自啟靈大典過去月余,主角“玄璃”這個名字,從昔日無人問津的“一尾廢柴”,一度變成了所有狐族談論的焦點。可惜,這種關注并未持續地向積極的方向發展。
最初幾日,玄璃所居的木屋前可謂門庭若市。有好奇前來探望的,有旁敲側擊打聽她血脈隱秘的,甚至不乏一些支族長老帶著厚禮,意圖提前結交這位被大祭司親口定為“親自督導”的“未來之星”。玄璃不勝其煩,大多托母親婉拒了。
但狐族的現實,很快便顯露無疑。
當熱潮退去,目光變得冷靜乃至苛刻時,一個問題無法回避地擺在了所有狐族面前:這位引動了太陰星輝的“天選之狐”,她的實際修煉進度如何?
答案讓所有觀望者大跌眼鏡,甚至大失所望——慢,慢得令人難以置信。
與其他同期啟靈的小狐相比,玄璃吸納天地靈氣的速度并無任何出眾之處,甚至可以說略顯遲緩。那些在啟靈儀式上引動五六縷月華的小狐,如今已能熟練運轉體內妖力,身形愈發矯健,有的甚至已開始嘗試沖擊第二條尾巴的瓶頸。而玄璃,依舊停留在穩固一尾初階的境界,進展微乎其微。
青丘的修煉學堂內,教習長老講解著基礎的妖力運轉法門。玄璃坐在角落,凝神靜聽,努力按照法訣引導體內那絲微薄的靈力。她能清晰地感受到,那夜涌入體內的太陰星輝并未消失,而是化作一股龐大卻冰冷沉寂的力量,盤踞在她血脈和丹田深處。它如同萬年冰川,浩瀚無邊,她卻只能從中撬動一絲絲微不足道的寒氣,修煉起來事倍功半。
“看她的樣子,好像很吃力啊。”不遠處,一只毛色火紅、已有兩條尾巴虛影的小狐壓低聲音對同伴說,正是上次在啟靈儀式上表現出色的玄燁。
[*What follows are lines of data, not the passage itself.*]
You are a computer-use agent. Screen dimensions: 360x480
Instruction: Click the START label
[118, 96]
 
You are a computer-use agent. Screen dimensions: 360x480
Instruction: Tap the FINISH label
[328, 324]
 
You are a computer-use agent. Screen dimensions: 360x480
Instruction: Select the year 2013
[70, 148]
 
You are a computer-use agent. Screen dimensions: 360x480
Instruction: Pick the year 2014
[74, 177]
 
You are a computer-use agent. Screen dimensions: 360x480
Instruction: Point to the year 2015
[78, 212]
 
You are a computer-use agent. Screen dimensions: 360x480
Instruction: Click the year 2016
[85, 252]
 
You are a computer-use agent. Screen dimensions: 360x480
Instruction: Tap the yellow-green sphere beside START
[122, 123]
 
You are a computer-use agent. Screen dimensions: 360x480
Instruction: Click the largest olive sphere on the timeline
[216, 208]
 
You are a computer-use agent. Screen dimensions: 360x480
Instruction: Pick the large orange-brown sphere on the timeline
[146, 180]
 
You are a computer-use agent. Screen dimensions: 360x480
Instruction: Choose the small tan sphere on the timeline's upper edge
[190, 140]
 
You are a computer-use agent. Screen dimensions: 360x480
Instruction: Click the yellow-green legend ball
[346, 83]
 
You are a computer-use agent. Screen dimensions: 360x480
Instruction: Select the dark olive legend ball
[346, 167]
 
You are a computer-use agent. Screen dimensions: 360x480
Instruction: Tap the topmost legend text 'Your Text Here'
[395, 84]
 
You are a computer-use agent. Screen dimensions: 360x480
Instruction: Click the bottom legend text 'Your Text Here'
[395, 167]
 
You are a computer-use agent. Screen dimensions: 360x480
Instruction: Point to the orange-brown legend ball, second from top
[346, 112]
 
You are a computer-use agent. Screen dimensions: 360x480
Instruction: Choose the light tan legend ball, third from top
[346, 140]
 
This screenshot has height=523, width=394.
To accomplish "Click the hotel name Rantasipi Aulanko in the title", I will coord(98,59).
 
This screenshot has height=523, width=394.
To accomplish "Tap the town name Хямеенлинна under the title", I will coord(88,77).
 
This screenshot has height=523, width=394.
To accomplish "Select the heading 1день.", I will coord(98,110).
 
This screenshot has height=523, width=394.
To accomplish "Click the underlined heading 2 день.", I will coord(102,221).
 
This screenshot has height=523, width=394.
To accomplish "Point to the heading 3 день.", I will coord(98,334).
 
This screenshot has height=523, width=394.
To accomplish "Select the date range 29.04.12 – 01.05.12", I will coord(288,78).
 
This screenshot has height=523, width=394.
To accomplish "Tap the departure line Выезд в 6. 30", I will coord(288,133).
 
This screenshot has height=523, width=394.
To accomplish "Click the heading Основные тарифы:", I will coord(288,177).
他的目光帶著毫不掩飾的優越感。
“哼,還以為真是什么了不得的天才,原來不過是曇花一現。”另一只小狐附和道,聲音不大,卻足以讓周圍的狐族子弟聽得清清楚楚,“引動星輝?怕不是走了什么狗屎運,或者……是拜月壇年久失修,出了岔子?”
一陣壓抑的嗤笑聲響起。
玄璃攥緊了爪子,指尖陷入肉墊中。她碧藍的眼眸低垂,長長的銀色睫毛掩蓋了其中的委屈和迷茫。她無法反駁,因為事實似乎就是如此。那夜的輝煌與當下的窘迫形成了尖銳的對比,將她推向了比以往更尷尬的境地——曾經只是被忽視,如今卻被架在了“名不副實”的火上炙烤。
連一些原本對她抱有期待的長輩,目光中也漸漸多了疑慮和失望。大祭司玄昊倒是如約來過幾次,探查過她的身體狀況后,只是眉頭深鎖,留下一句“順其自然,穩固根基”,便再無更多指點。這在外界看來,更像是大祭司也對她“不爭氣”的表現感到無奈。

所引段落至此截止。